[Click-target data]
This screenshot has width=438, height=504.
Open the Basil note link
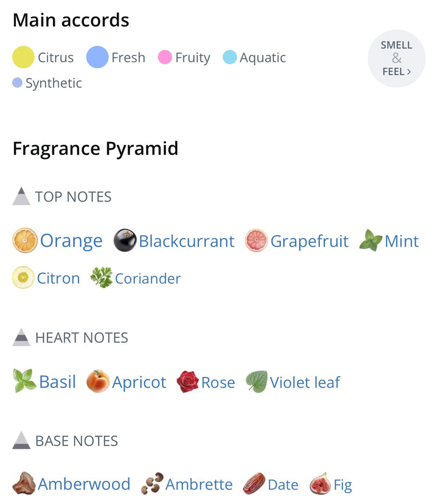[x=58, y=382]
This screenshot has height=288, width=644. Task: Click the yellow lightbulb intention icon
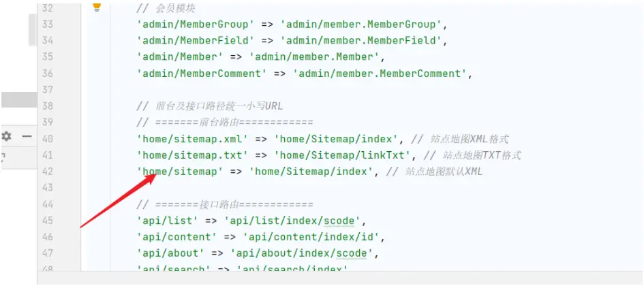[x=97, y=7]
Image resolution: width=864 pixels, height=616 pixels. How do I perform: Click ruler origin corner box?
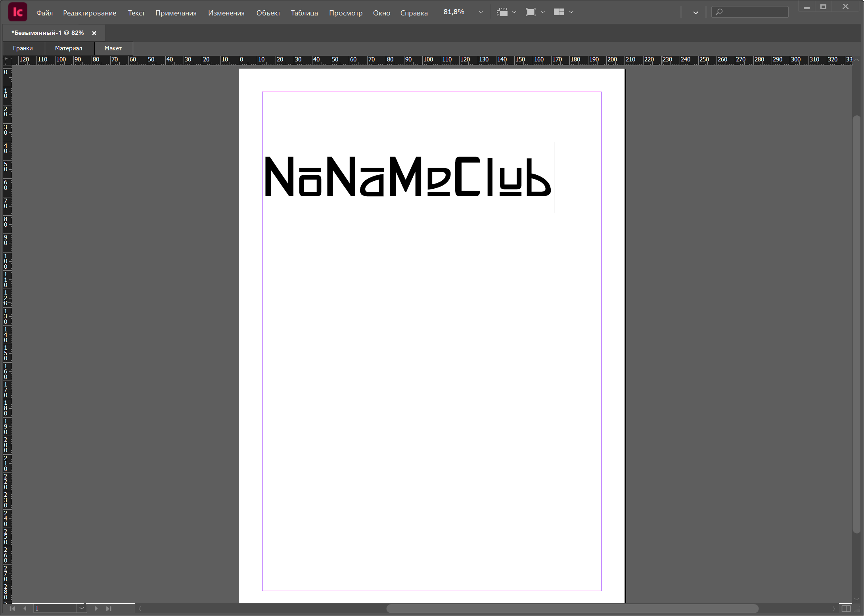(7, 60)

Task brief: Copy the lines word for word, starting at the line that contains "Image resolution: width=864" and running through the end of the entries, without including the pictures.

Reply to the task:
Image resolution: width=864 pixels, height=616 pixels. How do I perform: Click ruler origin corner box?
(7, 60)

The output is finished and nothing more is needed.